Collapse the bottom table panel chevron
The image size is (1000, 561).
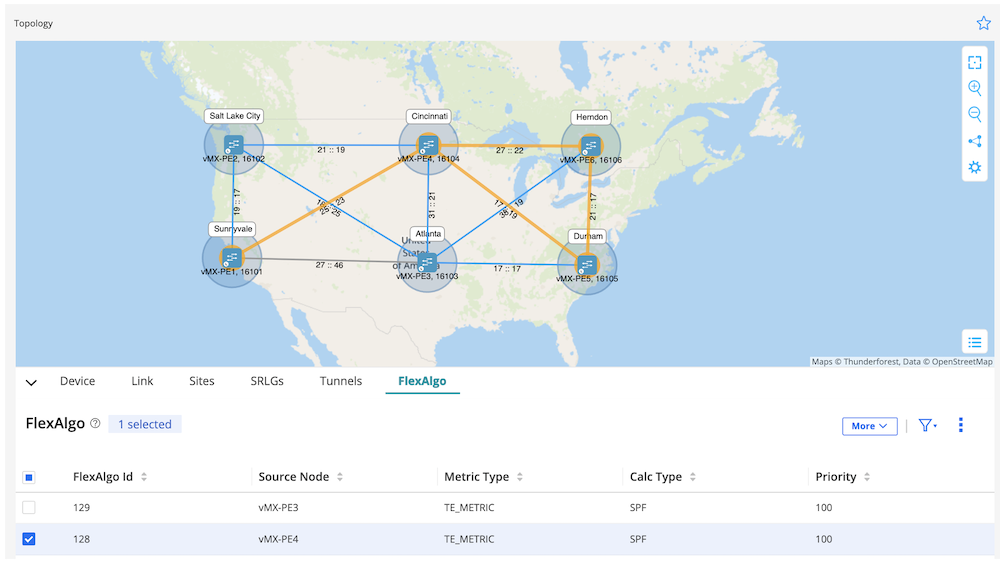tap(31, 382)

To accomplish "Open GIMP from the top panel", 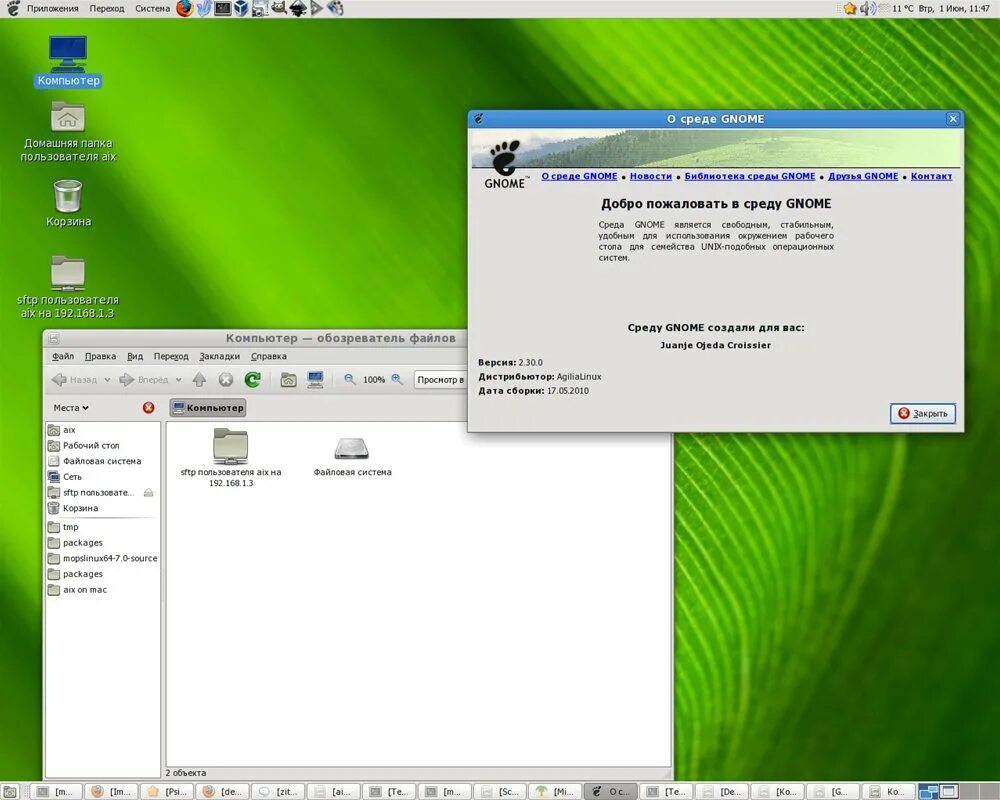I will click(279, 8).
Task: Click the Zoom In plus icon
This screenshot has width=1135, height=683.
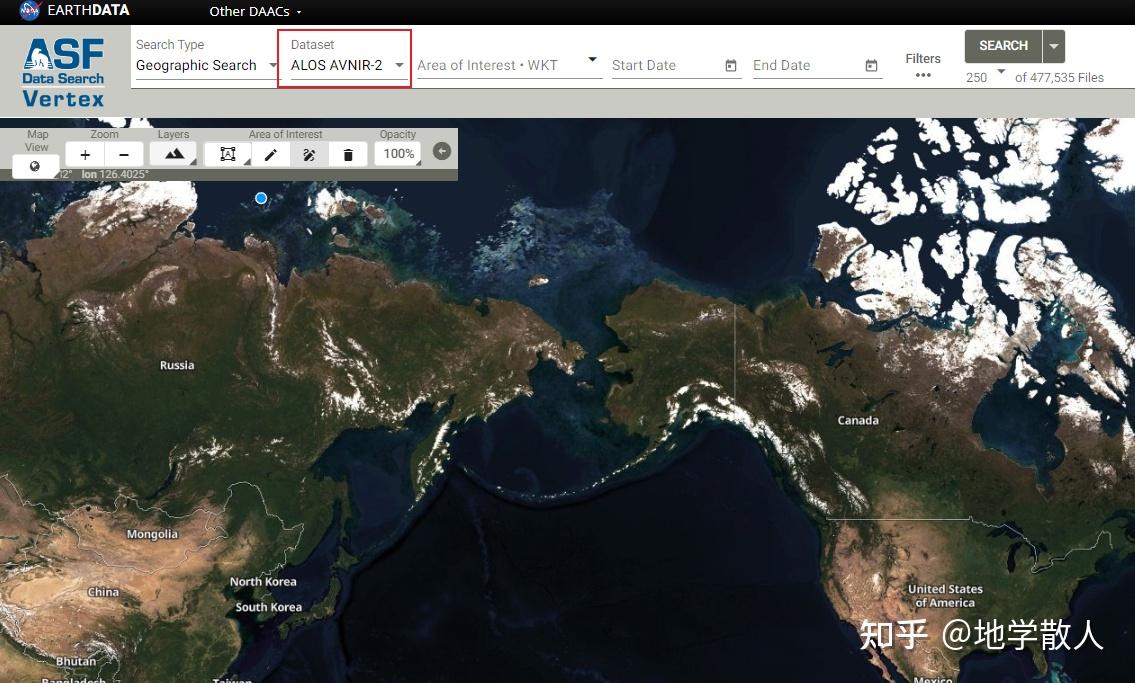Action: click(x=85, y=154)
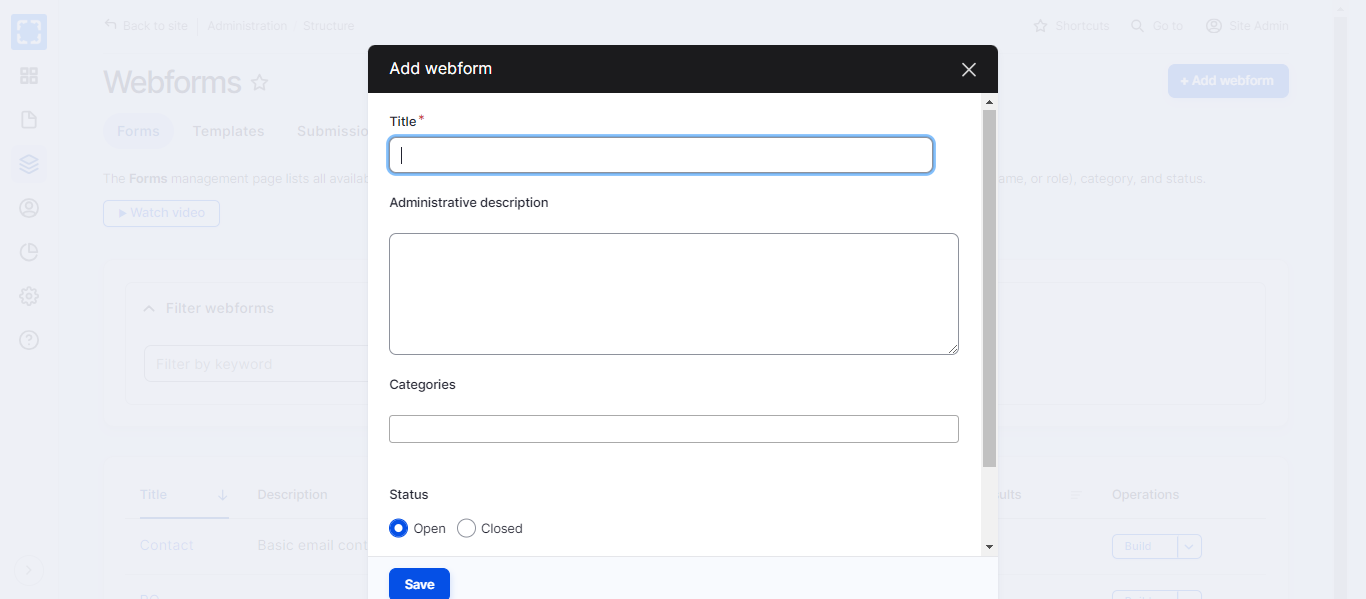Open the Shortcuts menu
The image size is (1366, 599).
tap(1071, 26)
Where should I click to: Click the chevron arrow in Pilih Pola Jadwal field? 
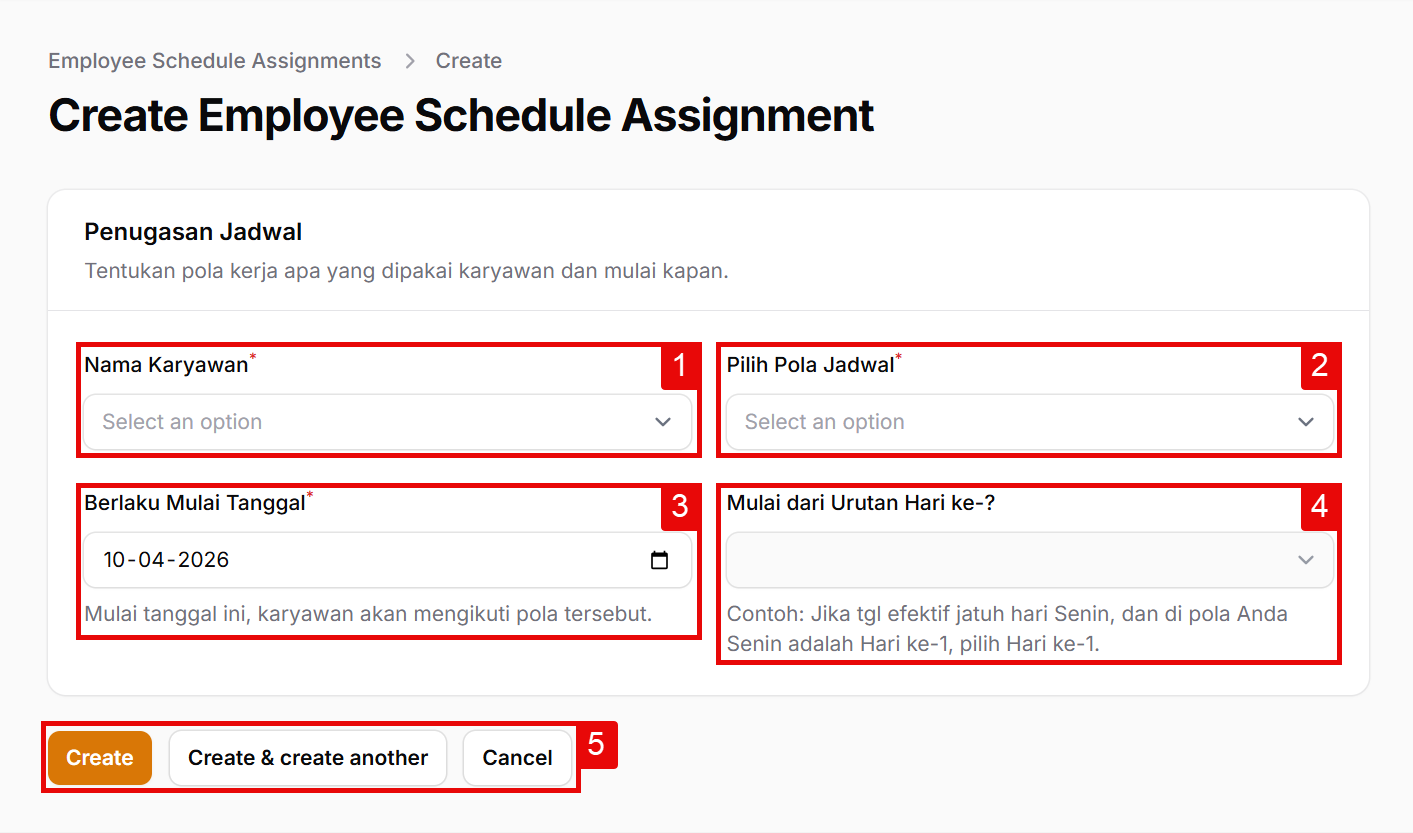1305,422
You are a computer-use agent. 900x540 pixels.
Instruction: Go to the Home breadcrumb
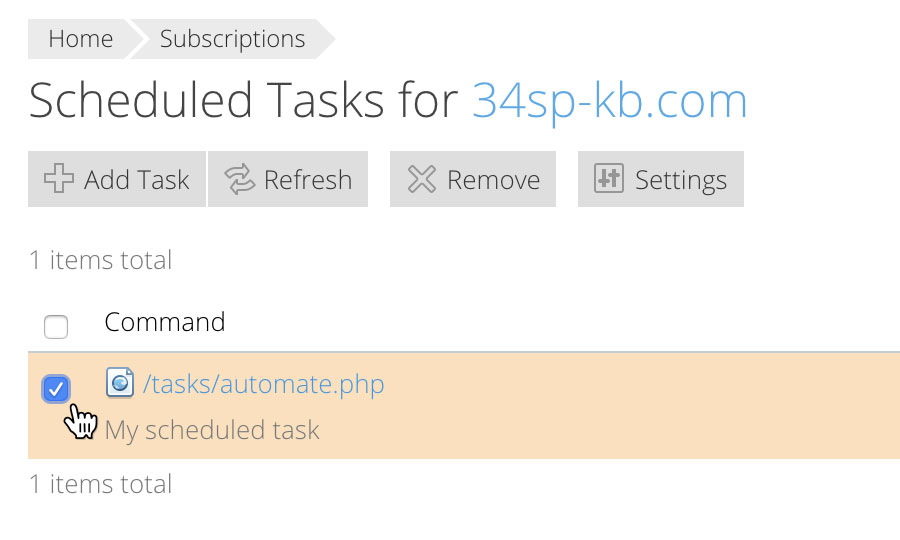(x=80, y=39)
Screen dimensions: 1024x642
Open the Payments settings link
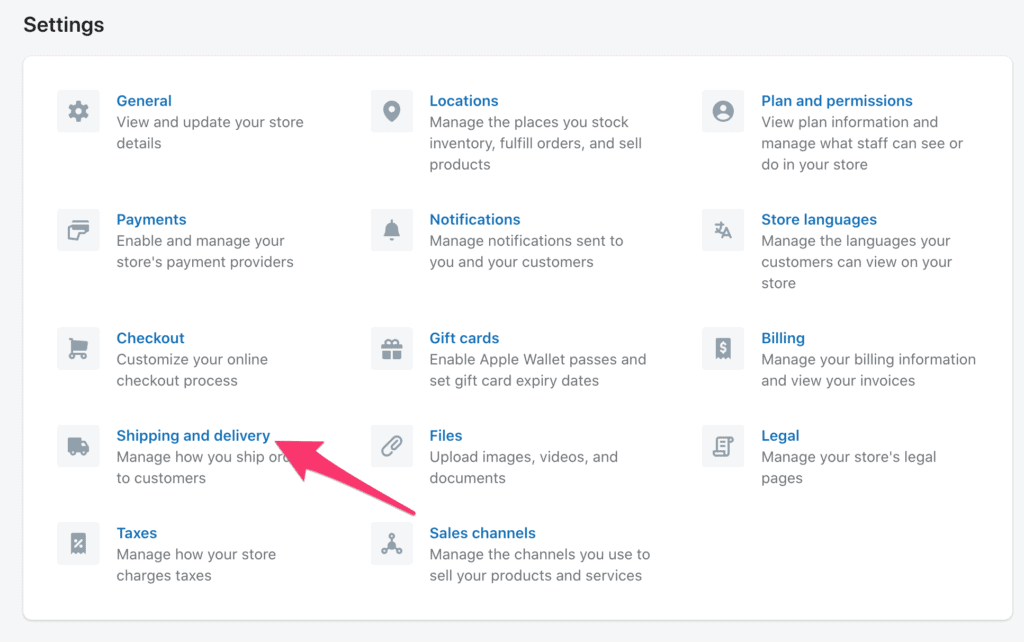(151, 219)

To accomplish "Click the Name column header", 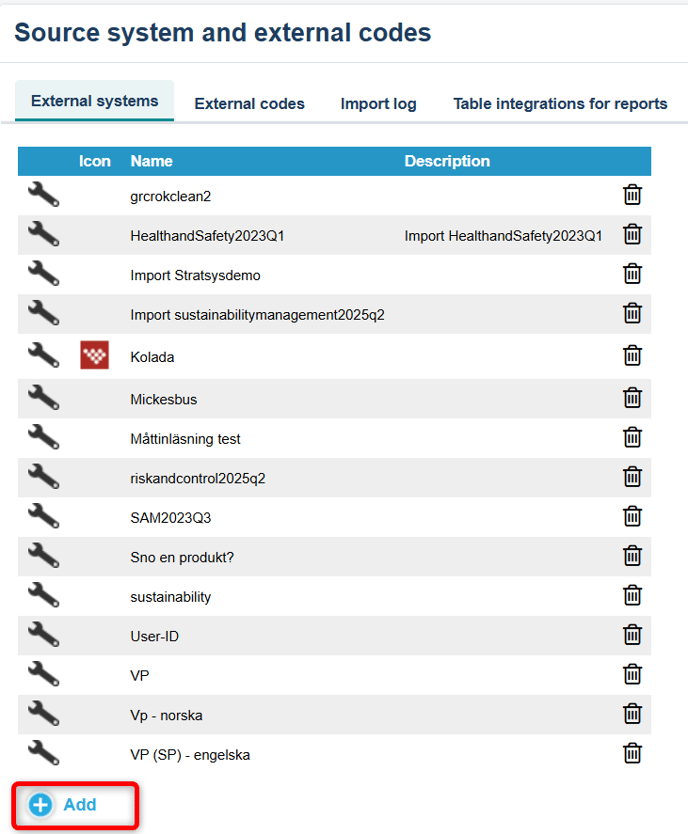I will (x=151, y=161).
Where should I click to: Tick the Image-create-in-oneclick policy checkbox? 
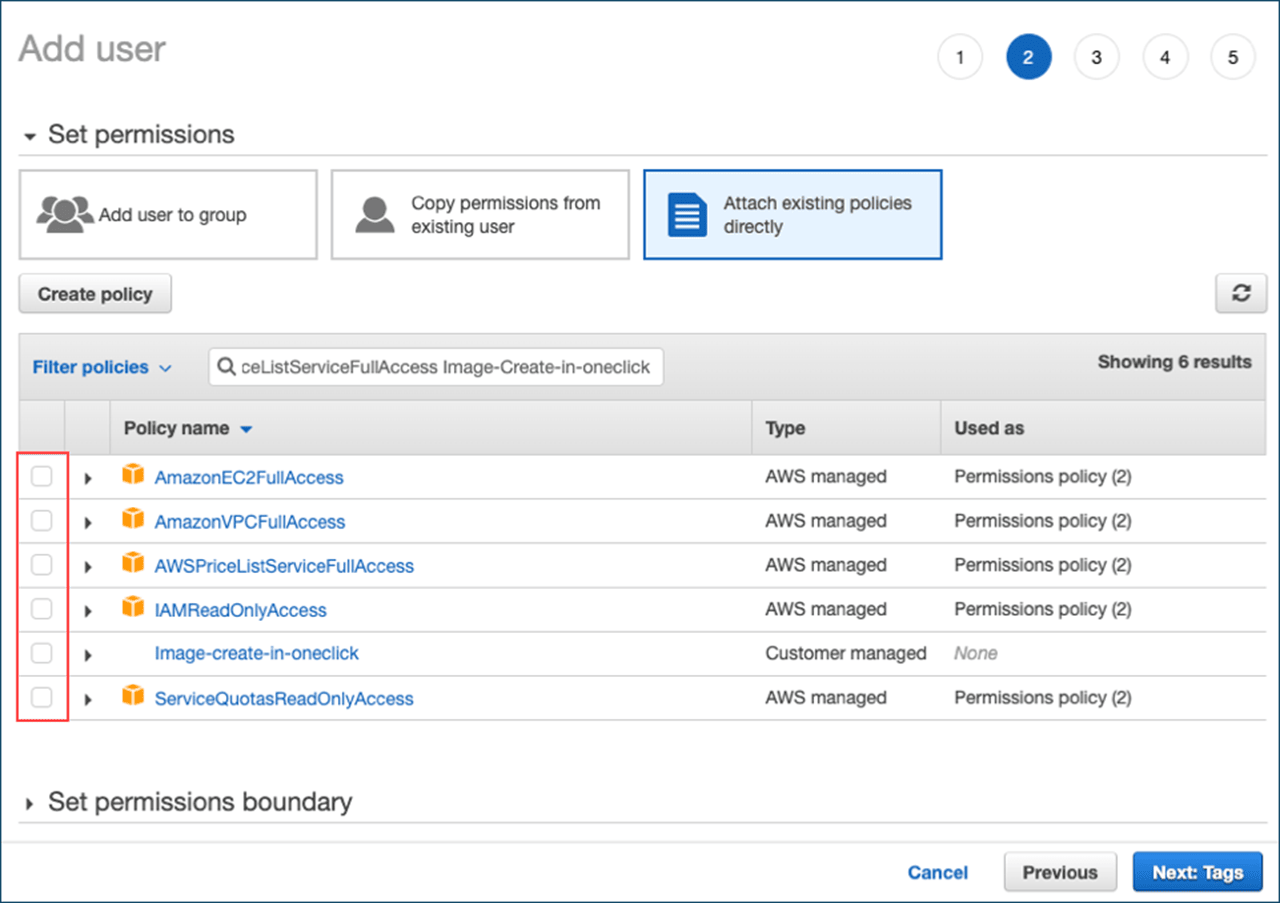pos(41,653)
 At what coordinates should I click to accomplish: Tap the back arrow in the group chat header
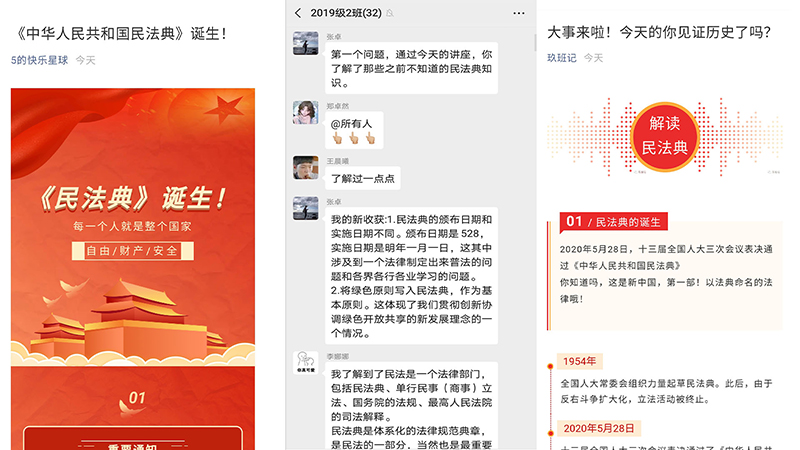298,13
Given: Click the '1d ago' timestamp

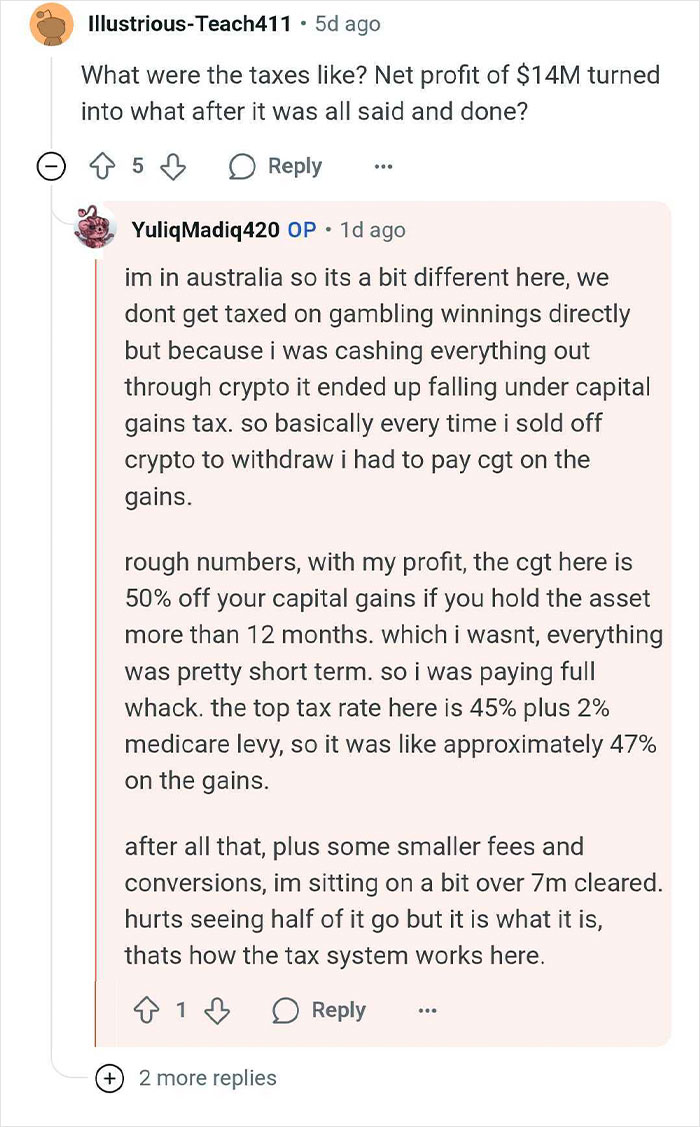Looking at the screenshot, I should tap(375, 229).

════════

▸ **Exercise objective**:
With pictures omitted, reproduce exactly the lines from the line containing "At what coordinates" through the end of the data above.

▸ **Result of this task**:
 At what coordinates should I click to accomplish: Tap the back arrow in the group chat header
298,13
Given: Click the '1d ago' timestamp

Looking at the screenshot, I should tap(375, 229).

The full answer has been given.